Task description:
Format the data from the line with "You are a computer-use" up to and including the line with "click(x=393, y=626)" as a two-column CSV with the headers input and output. Each row holds one text and its answer, each in a double-quoted field with line breaks replaced by spaces, and the pictures are left out.

Records supplied:
○ ○ ○
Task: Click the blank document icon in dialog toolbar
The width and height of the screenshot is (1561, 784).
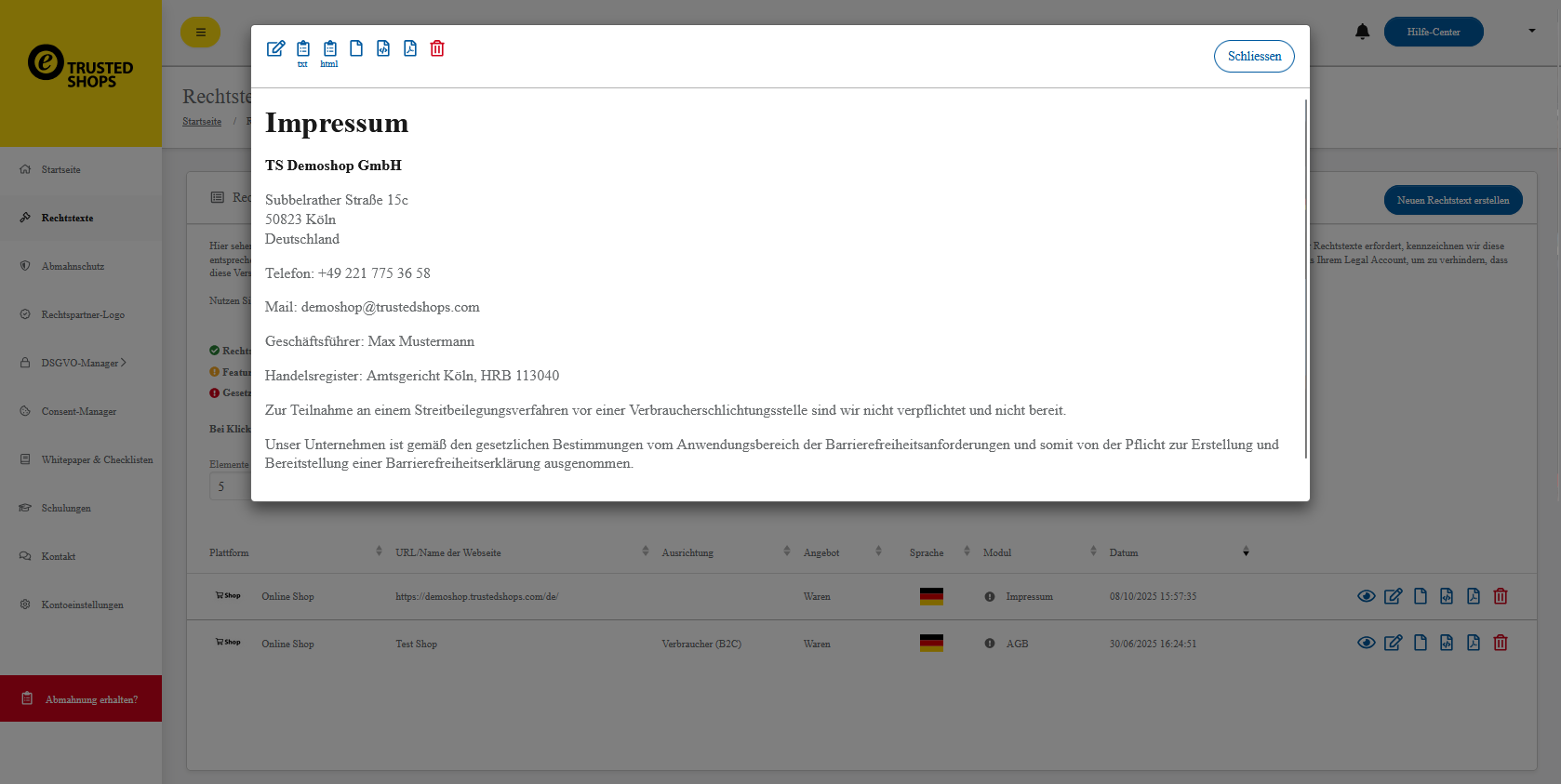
○ ○ ○
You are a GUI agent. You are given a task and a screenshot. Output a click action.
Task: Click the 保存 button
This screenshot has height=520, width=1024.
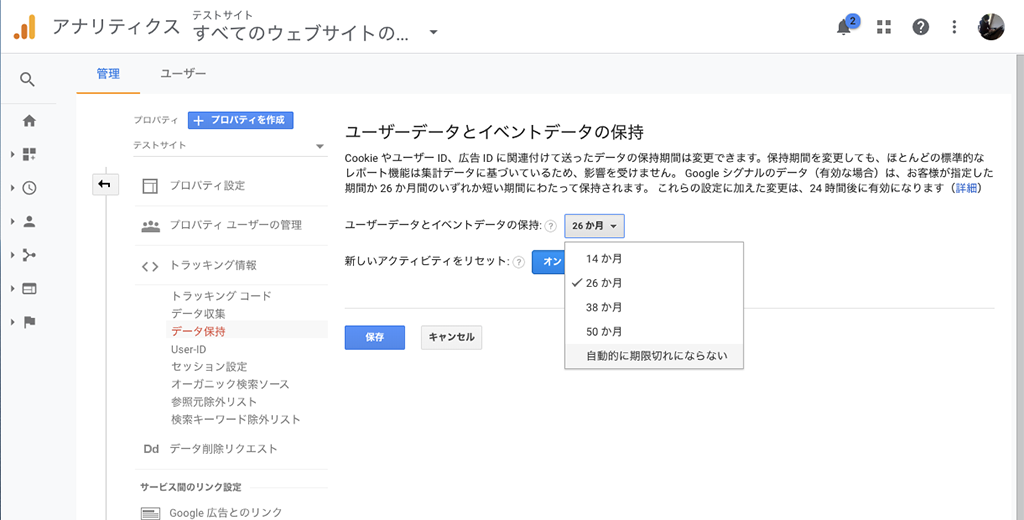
○ ○ ○
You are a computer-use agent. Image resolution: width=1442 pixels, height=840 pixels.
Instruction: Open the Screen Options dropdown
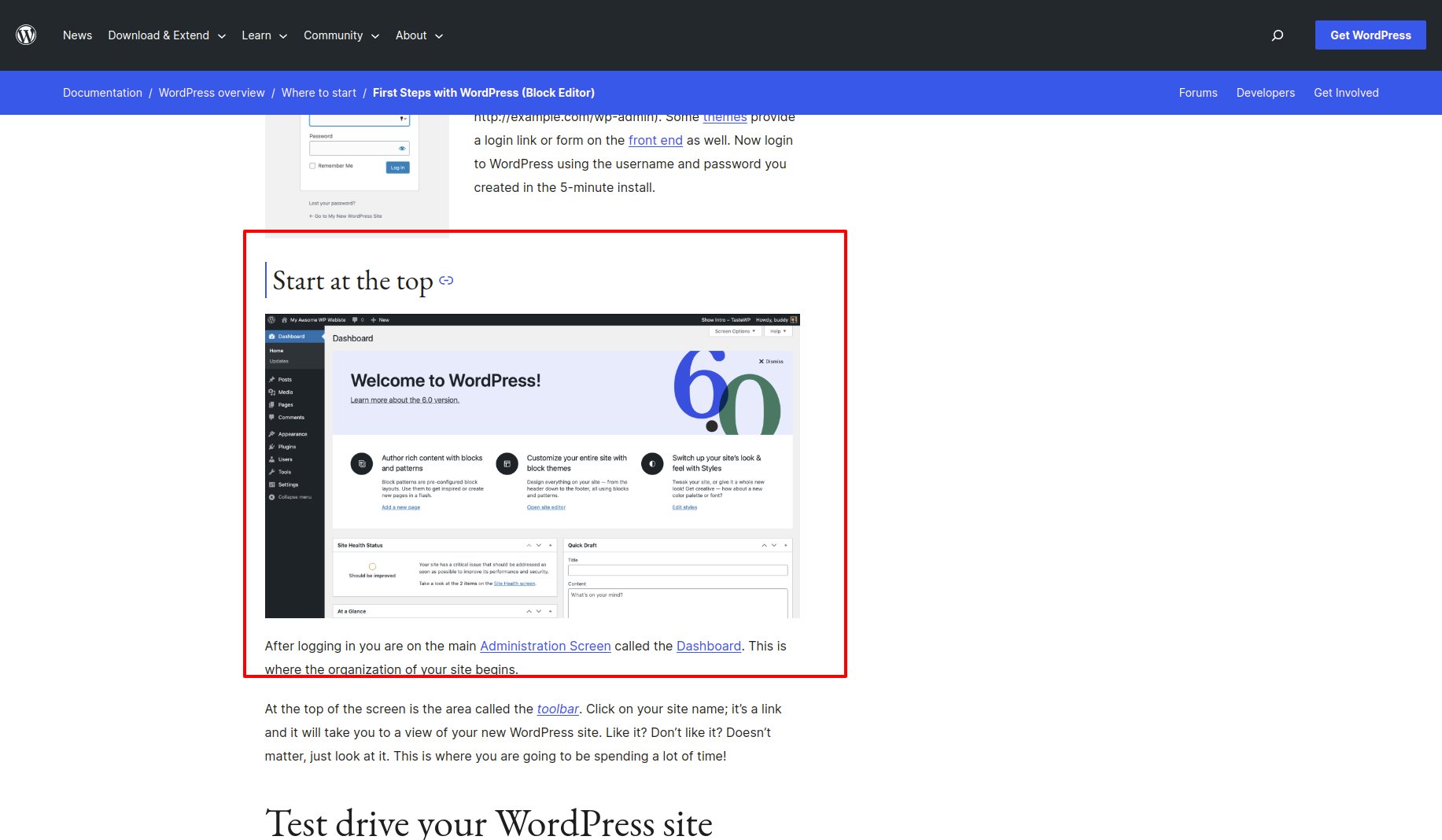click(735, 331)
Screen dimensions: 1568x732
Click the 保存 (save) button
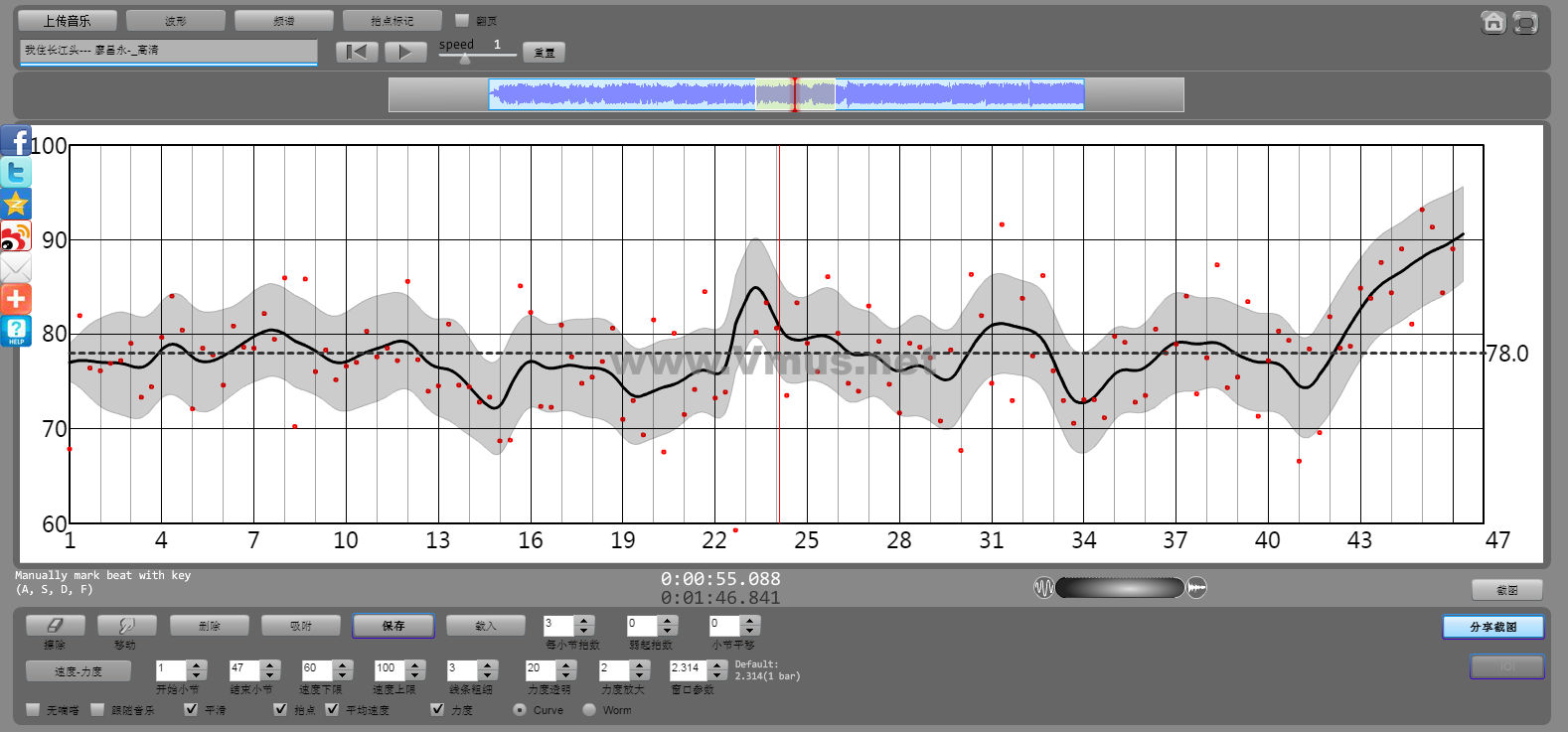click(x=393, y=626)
○ ○ ○
Answer to the problem:
input,output
"You are a computer-use agent. Image resolution: width=1442 pixels, height=840 pixels. Instruction: Open the Screen Options dropdown","click(735, 331)"
"Screen dimensions: 1568x732 Click the 保存 (save) button","click(x=393, y=626)"